TWO HARBORS, Minn. — With Hibbing Taconite’s 3½ month shutdown having started last Saturday, it’s quiet on the Iron Range: None of the mines is currently producing any taconite. This period may well be remembered as being on the same level as earlier slowdowns — the bad days in the 1980s, the strike in 1977.
Because of the lack of demand in the steel industry, it looks to be a lackluster summer for the taconite transportation companies as well, with almost no trains running on the DM&IR rails (now CN), and few ore boats coming in to Duluth, Two Harbors and Silver Bay. Huge stockpiles wait at the docks.
Management at most of the mines is using the down time for long-term maintenance projects, some of which were put off during the boom times.
“We’ve got lots of projects going on,” says Jonathan Holmes, operations manager at ArcelorMittal Minorca in Virginia. “We’re taking advantage of long-term things that you can’t always do when you’re being pushed.”
United Taconite in Eveleth “is down for its scheduled major repair on Line 2 and then there’s a two-week layoff period,” said Maureen Talarico, Cleveland Cliffs’ district manager for public affairs.
“Nothing’s changed from our May 6 release, which extended the Northshore Mining halt into the early part of July. And Hibbing started its 3½ month shutdown over the weekend.”
U.S. Steel’s Keewatin Taconite has been idle since last December.

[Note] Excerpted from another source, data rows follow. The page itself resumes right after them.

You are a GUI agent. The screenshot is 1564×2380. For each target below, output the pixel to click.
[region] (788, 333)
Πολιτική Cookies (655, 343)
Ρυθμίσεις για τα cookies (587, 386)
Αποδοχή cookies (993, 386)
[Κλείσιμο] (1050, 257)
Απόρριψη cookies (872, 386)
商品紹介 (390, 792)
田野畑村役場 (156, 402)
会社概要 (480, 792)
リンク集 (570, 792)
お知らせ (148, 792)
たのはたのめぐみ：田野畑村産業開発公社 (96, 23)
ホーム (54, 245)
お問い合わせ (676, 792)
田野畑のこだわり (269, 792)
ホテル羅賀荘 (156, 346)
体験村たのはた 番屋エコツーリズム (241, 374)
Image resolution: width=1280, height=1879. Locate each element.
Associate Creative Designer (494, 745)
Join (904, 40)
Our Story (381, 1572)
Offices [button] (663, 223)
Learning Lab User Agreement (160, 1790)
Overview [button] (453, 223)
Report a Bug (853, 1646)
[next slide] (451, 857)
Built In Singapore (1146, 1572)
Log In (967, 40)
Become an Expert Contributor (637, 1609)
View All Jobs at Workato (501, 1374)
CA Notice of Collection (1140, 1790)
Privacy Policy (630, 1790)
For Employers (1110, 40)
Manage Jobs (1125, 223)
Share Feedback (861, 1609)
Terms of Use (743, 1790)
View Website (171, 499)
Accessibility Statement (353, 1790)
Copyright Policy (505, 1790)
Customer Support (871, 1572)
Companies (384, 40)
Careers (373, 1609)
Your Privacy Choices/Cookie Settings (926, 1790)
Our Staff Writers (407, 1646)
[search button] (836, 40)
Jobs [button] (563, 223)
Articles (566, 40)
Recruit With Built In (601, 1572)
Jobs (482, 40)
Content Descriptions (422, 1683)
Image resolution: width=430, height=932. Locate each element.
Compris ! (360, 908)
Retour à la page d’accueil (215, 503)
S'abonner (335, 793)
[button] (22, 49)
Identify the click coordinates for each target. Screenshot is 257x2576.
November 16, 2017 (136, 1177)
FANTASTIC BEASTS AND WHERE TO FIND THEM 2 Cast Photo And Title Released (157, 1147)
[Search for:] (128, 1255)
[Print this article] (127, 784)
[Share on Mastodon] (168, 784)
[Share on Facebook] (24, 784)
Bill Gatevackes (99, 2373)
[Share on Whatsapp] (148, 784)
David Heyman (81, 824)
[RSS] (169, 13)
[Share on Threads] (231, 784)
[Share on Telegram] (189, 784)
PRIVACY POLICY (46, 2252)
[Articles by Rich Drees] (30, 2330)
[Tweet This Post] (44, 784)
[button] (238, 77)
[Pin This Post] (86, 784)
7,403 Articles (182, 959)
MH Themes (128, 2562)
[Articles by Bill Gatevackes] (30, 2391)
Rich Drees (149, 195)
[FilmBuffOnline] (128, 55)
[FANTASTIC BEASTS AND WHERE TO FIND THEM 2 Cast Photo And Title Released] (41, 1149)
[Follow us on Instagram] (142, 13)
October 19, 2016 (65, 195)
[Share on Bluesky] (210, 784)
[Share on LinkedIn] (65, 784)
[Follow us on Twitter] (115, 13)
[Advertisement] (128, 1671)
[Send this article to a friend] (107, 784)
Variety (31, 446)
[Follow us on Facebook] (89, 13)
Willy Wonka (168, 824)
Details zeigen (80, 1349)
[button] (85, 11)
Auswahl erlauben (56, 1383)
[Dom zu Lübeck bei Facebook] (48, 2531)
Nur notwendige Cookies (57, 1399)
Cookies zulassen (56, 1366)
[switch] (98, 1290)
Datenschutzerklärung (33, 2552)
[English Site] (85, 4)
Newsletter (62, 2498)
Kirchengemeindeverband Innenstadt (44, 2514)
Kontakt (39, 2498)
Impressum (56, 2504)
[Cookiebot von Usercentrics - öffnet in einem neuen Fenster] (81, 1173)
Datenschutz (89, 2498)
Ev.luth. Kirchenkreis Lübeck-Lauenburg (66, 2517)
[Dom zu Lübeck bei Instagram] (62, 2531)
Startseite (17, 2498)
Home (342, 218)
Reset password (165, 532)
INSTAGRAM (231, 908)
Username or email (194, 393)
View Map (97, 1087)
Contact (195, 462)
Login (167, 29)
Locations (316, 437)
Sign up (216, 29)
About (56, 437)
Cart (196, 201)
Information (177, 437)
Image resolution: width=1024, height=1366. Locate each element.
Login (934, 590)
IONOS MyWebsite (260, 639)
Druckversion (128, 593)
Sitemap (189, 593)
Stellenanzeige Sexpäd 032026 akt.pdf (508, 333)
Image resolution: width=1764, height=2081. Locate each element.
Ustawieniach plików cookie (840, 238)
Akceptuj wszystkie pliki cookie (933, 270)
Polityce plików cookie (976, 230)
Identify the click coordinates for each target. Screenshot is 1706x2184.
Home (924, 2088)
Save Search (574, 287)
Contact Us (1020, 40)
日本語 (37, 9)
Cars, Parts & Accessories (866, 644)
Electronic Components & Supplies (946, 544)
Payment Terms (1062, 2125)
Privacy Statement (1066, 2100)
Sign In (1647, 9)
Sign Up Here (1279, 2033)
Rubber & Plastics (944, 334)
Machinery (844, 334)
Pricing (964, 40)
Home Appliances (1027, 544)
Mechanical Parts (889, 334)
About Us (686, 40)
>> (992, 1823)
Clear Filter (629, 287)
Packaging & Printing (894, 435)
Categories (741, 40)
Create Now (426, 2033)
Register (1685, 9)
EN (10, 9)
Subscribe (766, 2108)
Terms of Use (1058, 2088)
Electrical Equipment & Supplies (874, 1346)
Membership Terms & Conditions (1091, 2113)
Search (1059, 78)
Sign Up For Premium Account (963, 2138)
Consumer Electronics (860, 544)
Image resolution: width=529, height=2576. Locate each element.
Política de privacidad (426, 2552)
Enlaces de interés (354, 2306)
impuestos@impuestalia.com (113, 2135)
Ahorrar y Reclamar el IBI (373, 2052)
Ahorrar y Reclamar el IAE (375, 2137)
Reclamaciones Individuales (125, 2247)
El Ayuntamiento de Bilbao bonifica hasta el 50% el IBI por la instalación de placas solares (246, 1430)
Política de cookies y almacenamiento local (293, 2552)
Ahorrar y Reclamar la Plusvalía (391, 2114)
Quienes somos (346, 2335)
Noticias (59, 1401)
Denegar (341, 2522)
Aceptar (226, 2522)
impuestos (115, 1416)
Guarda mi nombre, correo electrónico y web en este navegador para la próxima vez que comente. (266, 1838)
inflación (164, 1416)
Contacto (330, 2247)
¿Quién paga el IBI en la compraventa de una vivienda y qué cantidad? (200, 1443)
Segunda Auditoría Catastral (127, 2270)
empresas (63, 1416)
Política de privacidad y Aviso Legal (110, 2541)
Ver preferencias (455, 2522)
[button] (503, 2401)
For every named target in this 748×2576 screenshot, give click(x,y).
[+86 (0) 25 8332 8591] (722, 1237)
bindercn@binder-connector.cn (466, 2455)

The Minntac operation in Virginia is expected to start up for three weeks starting May 31, and then will be shut down again, said Chad Daniels, financial secretary for Steelworkers Local 1938.
In the meantime, “Minntac has not chosen to do any major maintenance projects,” and is not producing any taconite at all, Daniels said.
Correction: An earlier version of this article inaccurately stated the length of Hibbing Taconite’s shutdown.